Plumbing – How French Drains Work

French drains which, despite their name, originated in the United States, essentially work by providing invasive groundwater with a path of least resistance by means of which it can be redirected away from a structure or low-lying section of lawn. They are named for a new Hampshire man, Henry Flagg French, who, in 1860, published a book with the intriguing title: Farm Drainage – The Principles, Processes, and Effects of Draining Land with Stones, Wood, Plows, and Open Ditches, and Especially with Tiles.

Nowadays, French drains are generally used to combat flooding problems caused by surface and/or groundwater that a home owner may be having, especially affecting their lawn, foundation or basement. They are also sometimes used to drain off liquid effluent from septic tanks.

The basic design, a gravel-filled trench, is simple but for it to continue working over the long haul, it’s important that it be well executed.

Flooding problems are usually associated with sloping ground, non-porous clayey soil, or a combination of the two. For example, if your property is built on a slope with your neighbors’ house occupying a lot higher up the slope, heavy rainfall can precipitate an accumulation of groundwater rushing down from their property and onto your own. If your soil is not able to absorb all that water, you could very well experience damage to your house’s foundation, or leakage into a crawlspace or basement below the ground floor of the house.

A linear French drain is a simple, cost-effective solution to such a problem. In this scenario, it acts as a moat that protects your house by intercepting the groundwater rushing down the slope and directing it around and away from your house’s foundation.

A linear French drain is a doable D.I.Y. project, if you don’t mind doing some backbreaking work (this does involve digging a trench, which after all is a thing closely akin to a ditch) and you have the proper tools and materials (1″ round washed gravel, 4″ PVC pipe with drainage holes, a trenching spade or power trencher and a builder’s level)

So, let’s get down to the nitty-gritty both of how to build a French drain, and how it works. First of all, you’ll need to dig an L-shaped or U-shaped trench system, 6″ wide and 24″ deep, four to six feet from the house. It’s important not to build the drain too near the house because, if you do, you’ll be bringing water up against the foundation, which is exactly what you don’t want.

The main leg of the trench system should be dug up the slope from the house. For a U-shaped French drain, it should be level and connected to two pipes on either side of the house with 90 degree PVC elbow joints. For an L-shaped drain, the main leg should slope down, at a pitch of at least 1/8 inch per foot of fall, to the second leg which will run alongside the house, also connected by means of a 90 degree PVC elbow joint.

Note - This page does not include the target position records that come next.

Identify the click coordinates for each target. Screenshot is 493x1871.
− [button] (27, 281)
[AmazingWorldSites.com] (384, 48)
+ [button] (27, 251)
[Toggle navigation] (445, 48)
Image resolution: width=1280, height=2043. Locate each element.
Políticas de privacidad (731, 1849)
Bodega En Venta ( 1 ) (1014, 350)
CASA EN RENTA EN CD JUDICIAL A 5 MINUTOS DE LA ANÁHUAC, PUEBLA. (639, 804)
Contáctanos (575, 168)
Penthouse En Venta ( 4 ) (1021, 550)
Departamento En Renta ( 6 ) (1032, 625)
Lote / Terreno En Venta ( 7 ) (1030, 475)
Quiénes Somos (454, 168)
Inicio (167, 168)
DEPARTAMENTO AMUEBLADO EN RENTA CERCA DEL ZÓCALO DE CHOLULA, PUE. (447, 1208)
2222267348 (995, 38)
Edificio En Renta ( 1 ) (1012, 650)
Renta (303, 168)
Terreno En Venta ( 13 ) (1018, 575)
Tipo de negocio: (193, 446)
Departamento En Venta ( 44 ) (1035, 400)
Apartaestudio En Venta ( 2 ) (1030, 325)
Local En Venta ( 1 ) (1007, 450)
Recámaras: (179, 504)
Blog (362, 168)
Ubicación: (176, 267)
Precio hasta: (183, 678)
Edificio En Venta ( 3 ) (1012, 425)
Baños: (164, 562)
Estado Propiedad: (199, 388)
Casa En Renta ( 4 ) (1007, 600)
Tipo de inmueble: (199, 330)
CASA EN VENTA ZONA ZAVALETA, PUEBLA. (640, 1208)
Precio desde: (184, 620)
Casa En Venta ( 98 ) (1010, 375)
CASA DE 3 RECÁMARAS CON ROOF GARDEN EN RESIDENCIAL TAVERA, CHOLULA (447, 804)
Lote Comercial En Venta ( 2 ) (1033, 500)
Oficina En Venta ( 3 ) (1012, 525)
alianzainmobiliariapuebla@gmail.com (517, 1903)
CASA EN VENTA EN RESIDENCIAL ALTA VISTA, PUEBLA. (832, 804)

When you are designing your drain system, you want to make gravity work for you. Just like a river, groundwater flows downhill, so you’ll have to work with the natural slope of your property and, if possible, have the exit pipe come out above ground to give the groundwater an easy exit point.

Once you’ve decided on the layout of the system and done the heavy work of digging the trenches, it’s time to install the working parts of the drainage system: the gravel and pipes. First of all, tamp down any loose soil in the bottom of the trench and line it with 1 to 2 inches of gravel, lay the PVC pipes on top of this first layer of gravel, with the holes pointing down, and then fill in the trench with more gravel, to one inch below ground level. Then all you have to do is cover the trench with sod or another decorative touch of your own choosing. And you’re done. The next time there’s a heavy rain, excess ground water will enter your newly installed French drain and be diverted around your house and discharged at the end of the exit pipe or pipes.

It’s commonly recommend that a French drain be lined with geotech fabric and the piping be wrapped in a geotech sock to prevent it from becoming clogged with silt. I don’t recommend doing either. If you were going to use geotech fabric anywhere, the place to put it would be on top of the trench to prevent silt and sediment from filtering down from above and filling in the air spaces between the gravel. Most of the water that enters a French drain is groundwater flowing sideways underground, not downwards from the surface. Groundwater is not silty, it has already had the silt and sediment filtered out of it as it trickled down through the topsoil. If you doubt this, just ask yourself whether underground spring water and well water are clear or muddy. Both of them are of course usually crystal clear because soil is a natural water purifier.